Novel (192 pages, 61,550 words)

First edition 1962
First edition 1962
Pan paperback
Pan paperback
Later Pan paperback
Later Pan paperback
Uniform edition
Uniform edition
Chivers 2001
Chivers 2001

The Book

The setting is East and Central Africa. An adventurer comes across a crashed aircraft and takes over the identity of the dying pilot, but finds his new identity leads him into danger, since the plane had been carrying diamonds intended to finance a tribal uprising. Canning rightly sees Central Africa as ripe territory for conflict and chaos. What he does not foresee is that those involved may not conduct the conflict in a gentlemanly way. Refugees, rapes and massacres are not part of Canning's scene.

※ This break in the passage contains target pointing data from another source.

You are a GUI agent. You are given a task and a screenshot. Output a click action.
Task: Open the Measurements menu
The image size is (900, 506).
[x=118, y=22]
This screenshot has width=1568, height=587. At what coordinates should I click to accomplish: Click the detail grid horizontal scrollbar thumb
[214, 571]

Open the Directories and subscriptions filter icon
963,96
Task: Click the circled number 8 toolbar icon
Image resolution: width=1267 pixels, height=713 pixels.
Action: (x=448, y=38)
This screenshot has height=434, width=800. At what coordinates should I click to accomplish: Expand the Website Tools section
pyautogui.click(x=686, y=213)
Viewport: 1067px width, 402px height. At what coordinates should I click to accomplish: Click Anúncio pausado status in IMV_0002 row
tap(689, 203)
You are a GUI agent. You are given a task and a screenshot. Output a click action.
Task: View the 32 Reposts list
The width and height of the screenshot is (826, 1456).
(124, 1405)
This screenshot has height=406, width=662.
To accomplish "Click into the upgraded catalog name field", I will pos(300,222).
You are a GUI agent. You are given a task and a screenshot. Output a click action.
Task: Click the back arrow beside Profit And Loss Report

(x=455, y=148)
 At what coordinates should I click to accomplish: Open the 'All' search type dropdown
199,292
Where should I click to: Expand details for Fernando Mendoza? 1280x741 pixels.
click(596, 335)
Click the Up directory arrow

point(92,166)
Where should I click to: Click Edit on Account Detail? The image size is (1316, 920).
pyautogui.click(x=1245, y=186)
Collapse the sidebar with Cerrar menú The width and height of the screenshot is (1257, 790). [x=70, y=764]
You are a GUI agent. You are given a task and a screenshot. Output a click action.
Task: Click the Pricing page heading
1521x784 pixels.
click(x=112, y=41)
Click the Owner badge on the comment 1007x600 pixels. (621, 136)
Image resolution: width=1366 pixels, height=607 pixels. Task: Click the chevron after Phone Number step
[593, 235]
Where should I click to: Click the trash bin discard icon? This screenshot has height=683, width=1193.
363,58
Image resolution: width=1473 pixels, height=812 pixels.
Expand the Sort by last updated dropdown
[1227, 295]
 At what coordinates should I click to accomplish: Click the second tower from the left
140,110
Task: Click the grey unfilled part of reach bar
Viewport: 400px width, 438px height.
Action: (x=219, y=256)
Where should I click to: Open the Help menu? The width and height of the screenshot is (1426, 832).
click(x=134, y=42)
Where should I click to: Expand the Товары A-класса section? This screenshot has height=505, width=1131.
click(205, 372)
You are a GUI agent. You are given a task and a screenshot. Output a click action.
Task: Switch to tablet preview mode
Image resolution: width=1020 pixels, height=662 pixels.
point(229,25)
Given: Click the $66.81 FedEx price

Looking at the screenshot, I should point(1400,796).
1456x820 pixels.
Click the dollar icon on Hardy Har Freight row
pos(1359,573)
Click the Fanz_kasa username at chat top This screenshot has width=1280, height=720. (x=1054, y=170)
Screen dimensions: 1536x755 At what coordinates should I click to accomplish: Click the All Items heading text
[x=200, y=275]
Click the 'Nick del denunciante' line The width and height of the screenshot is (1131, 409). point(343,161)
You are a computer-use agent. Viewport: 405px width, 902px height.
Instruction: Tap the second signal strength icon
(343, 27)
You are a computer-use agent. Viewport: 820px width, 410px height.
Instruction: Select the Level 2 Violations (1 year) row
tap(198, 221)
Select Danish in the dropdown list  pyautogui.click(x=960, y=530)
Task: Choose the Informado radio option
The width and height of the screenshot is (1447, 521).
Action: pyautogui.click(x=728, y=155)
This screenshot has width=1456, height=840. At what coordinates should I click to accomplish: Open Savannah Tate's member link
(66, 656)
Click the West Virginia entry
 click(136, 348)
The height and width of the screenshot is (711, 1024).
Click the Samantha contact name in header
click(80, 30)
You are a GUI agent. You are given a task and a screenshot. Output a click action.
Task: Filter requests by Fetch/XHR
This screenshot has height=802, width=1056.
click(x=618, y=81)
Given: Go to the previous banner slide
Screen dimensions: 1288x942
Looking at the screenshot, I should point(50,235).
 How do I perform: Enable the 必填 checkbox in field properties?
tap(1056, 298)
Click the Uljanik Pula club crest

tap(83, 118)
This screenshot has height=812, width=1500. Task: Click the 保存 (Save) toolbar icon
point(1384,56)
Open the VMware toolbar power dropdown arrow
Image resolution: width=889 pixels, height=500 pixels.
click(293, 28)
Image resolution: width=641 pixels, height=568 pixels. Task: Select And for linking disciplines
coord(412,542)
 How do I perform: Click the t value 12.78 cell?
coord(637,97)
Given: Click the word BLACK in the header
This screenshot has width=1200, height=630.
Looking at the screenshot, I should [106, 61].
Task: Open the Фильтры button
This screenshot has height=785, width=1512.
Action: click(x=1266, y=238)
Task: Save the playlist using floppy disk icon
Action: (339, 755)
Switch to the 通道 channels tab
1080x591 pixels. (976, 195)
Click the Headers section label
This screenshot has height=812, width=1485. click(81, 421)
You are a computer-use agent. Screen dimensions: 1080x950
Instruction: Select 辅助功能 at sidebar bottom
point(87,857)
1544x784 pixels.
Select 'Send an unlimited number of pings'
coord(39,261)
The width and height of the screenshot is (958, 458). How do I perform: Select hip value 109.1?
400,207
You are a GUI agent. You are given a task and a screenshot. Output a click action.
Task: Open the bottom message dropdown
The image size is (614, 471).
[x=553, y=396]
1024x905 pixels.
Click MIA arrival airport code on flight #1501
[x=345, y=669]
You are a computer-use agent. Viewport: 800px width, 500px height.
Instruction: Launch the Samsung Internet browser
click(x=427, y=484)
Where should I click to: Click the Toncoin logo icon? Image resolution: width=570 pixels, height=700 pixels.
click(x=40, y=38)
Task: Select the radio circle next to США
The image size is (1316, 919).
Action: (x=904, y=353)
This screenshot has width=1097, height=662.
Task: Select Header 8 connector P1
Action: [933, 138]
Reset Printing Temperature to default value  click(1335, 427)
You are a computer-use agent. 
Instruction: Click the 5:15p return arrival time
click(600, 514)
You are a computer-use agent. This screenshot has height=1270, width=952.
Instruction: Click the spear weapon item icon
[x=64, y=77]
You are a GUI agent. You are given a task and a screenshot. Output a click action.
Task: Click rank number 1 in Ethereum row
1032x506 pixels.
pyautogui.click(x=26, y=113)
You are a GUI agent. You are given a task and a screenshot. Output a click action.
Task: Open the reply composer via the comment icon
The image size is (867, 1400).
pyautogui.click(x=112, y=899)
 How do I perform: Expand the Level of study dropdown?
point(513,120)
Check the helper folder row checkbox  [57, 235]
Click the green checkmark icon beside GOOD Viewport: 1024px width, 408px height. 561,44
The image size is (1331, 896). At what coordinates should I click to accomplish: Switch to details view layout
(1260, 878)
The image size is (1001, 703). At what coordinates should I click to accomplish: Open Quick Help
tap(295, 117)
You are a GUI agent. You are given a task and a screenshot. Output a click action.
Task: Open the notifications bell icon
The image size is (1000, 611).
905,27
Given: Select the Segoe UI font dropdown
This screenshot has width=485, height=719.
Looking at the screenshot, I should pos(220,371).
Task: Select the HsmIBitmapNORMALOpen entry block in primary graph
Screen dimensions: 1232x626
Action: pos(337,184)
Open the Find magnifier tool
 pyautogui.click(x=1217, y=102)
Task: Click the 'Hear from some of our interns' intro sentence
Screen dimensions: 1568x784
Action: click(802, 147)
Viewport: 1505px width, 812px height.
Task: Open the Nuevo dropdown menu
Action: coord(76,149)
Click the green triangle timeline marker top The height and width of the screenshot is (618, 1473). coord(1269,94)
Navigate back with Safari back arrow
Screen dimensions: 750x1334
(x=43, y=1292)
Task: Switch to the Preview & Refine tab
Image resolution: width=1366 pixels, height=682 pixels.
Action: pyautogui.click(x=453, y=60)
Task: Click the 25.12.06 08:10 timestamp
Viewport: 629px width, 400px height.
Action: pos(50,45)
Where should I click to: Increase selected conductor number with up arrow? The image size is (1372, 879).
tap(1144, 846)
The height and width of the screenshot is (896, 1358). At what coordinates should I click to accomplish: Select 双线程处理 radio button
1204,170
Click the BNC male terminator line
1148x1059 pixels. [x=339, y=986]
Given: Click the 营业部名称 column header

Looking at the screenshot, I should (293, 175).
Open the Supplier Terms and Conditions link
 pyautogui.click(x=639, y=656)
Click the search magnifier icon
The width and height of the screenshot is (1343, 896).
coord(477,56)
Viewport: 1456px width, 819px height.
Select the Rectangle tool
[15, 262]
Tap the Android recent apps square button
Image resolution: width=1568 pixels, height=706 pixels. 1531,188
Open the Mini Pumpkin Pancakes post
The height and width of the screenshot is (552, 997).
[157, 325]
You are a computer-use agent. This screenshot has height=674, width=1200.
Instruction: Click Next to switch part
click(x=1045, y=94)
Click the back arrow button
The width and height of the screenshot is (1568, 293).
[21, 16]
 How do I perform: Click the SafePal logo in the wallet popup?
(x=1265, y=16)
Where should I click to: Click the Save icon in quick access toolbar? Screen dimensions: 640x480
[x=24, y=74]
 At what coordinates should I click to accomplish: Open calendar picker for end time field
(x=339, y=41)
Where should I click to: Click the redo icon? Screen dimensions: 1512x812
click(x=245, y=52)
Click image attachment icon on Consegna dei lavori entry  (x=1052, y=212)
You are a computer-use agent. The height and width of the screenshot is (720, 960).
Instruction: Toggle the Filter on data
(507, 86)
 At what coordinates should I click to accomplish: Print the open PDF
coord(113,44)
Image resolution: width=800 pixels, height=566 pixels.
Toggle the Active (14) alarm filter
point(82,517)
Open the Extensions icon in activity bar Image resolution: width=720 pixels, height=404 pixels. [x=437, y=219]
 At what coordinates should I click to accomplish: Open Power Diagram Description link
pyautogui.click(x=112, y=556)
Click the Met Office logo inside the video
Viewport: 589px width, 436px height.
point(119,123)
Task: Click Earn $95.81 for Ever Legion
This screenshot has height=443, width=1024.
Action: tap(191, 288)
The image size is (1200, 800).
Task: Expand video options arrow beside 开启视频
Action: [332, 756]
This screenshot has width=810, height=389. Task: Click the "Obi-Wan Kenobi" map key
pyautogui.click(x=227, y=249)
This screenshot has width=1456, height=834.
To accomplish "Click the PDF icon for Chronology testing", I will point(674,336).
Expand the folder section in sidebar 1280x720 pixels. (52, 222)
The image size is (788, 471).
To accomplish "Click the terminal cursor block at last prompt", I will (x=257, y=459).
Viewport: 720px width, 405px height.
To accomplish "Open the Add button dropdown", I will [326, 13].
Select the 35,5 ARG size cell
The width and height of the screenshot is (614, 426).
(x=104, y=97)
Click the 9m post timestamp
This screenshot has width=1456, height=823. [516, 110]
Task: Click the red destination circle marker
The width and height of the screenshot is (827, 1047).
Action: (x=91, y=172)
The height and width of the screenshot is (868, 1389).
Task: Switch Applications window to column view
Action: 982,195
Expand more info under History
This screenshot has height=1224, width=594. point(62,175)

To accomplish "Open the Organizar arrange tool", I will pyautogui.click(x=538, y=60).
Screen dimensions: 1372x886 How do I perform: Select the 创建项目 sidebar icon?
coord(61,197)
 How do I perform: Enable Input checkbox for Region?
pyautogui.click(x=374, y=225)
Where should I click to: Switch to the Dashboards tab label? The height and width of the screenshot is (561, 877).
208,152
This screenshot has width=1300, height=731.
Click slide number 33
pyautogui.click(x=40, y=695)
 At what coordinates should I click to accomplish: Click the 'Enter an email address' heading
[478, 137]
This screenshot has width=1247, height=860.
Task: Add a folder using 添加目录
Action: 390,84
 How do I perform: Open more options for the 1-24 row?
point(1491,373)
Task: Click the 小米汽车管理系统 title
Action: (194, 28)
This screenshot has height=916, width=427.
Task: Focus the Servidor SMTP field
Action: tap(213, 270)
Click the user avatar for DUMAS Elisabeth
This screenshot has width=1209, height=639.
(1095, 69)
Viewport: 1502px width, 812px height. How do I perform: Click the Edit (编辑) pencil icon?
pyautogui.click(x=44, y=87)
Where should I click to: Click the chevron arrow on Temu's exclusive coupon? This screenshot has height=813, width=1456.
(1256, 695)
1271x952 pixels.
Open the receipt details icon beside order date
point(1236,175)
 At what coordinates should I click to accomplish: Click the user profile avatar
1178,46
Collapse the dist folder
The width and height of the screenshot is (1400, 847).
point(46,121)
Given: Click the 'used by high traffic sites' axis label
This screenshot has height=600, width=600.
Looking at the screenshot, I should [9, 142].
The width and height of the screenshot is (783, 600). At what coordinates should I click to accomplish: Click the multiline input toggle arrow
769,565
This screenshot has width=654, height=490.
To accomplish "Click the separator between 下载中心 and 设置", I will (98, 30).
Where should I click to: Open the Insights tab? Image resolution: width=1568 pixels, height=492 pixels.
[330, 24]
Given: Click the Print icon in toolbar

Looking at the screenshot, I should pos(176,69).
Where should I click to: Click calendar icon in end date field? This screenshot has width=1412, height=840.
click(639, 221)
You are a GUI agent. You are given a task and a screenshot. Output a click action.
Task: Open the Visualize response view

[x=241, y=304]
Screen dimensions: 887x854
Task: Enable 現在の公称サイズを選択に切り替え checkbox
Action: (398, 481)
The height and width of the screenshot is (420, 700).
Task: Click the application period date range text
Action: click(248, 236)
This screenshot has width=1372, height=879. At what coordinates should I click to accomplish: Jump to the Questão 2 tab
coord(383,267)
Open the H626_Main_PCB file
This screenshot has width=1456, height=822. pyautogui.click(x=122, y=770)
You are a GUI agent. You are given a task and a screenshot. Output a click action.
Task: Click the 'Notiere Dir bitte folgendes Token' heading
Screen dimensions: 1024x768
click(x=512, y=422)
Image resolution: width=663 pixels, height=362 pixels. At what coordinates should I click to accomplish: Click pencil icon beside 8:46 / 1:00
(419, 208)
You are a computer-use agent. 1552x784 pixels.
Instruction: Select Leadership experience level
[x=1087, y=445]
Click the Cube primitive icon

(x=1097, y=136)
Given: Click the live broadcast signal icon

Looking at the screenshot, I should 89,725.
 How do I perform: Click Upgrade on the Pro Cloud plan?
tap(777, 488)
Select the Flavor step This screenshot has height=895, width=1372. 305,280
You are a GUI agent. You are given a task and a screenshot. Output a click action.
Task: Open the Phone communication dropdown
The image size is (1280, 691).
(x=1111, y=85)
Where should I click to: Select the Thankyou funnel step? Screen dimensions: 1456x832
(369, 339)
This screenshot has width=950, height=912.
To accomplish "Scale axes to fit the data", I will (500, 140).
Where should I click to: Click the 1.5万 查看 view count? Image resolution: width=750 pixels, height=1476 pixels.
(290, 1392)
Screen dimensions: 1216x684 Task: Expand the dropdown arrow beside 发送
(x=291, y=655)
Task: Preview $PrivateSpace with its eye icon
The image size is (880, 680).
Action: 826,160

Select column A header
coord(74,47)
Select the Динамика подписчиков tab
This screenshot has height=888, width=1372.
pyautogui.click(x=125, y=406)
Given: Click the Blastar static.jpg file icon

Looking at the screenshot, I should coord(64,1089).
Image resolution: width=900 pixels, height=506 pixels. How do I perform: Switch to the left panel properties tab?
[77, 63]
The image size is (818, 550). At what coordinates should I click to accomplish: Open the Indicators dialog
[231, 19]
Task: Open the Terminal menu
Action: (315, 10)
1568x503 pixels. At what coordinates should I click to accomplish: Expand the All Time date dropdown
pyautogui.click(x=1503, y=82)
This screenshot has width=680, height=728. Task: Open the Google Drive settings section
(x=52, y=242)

This is one of the shortest of Canning's books apart from the novella His Bones are Coral and the very late Birds of a Feather. The plot has echoes of Buchan's Prester John and Rider Haggard's Allan Quartermain books. There is no evidence that Canning ever visited Central Africa, but he had obviously done extensive research on witch-doctoring practices and on the geography of the region. This mitigates some of the racial stereotyping that is inevitable when an outsider tries to describe tribal and colonial conflicts.

Publishing History

This was the last of Canning's books to be published by Hodder and Stoughton, issued in 1962 at 15/- with an initial print run of 9,000. The diminishing size of the first edition print runs (14,000, 11,000, now 9,000) may have been a factor in Canning's move from Hodder to Heinemann, though the official history of Hodder and Stoughton ruefully regrets his going and implies that he was being greedy and disloyal. A note on the Heinemann files suggests that Canning felt out of touch with the senior management at Hodder and had been cajoled into the Heinemann fold by the personal attention of Charles Pick, a senior figure at Heinemann.

The American edition by W.Sloane Associates appeared in 1963. An abridged version appeared as a supplement to the Toronto Star Weekly on 29 December 1962. It was included in an Odhams Man's Book compilation in 1963 with From the City, from the Plough by Alexander Baron and Prison Feud by James Preston. It was reissued in the Heinemann Uniform edition in the 1970s. In 2001 there was a hardback reprint in the Black Dagger Crime series of the Bath-based publisher Chivers Press, best known for large print and audio books, although this was printed in a standard font.

The very striking cover design for the first edition is by the magnificent Val Biro, designer of 3,000 book covers.